(Objective) Can you give again the lines of the records starting at the one containing "You are a GUI" and ending at the one containing "[x=182, y=97]", leaving out the pictures?

(Materials provided)
==================================================
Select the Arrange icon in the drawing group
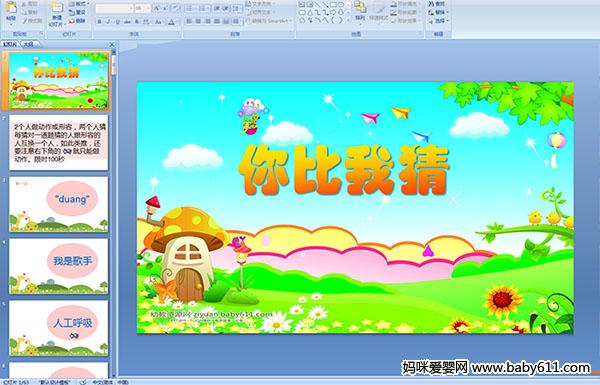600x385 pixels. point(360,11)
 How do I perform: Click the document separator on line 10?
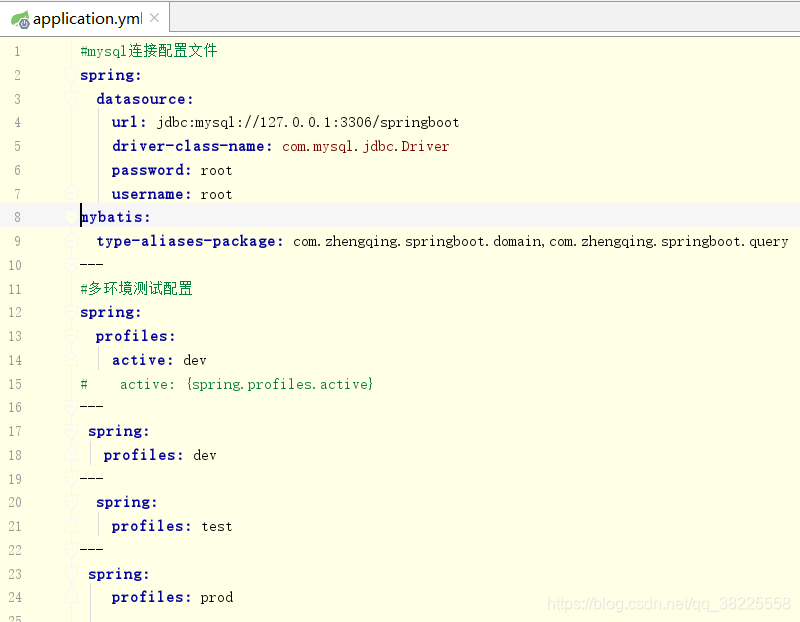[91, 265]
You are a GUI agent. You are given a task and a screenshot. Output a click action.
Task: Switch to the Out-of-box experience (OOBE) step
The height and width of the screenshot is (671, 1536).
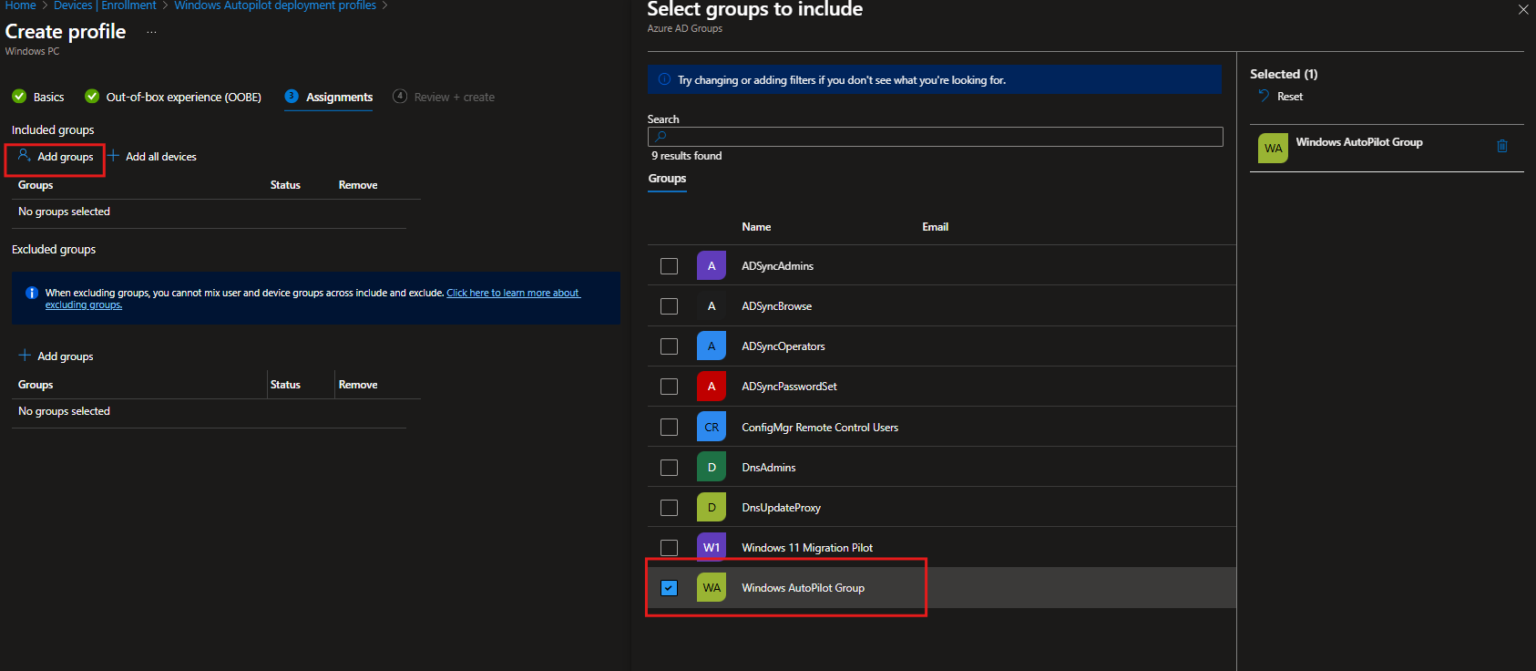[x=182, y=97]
==================================================
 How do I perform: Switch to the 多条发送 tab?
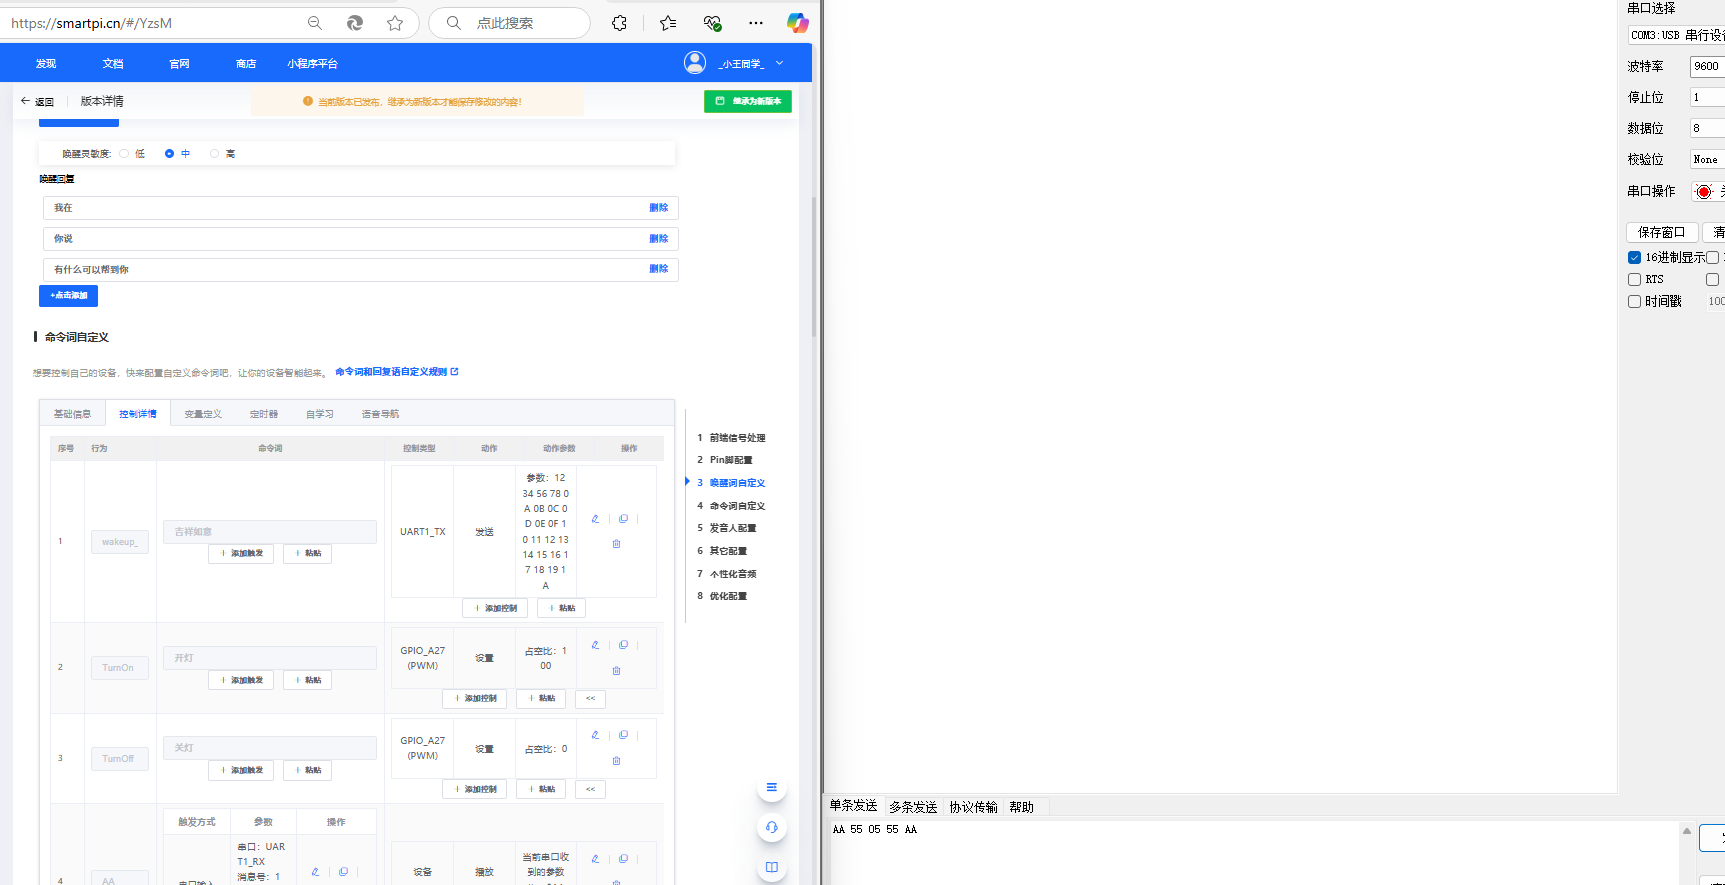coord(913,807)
==================================================
(Task result)
You are a GUI agent. You are given a task and a screenshot. Output a click action.
Task: Switch to the Out-of-box experience (OOBE) step
The height and width of the screenshot is (671, 1536).
[x=182, y=97]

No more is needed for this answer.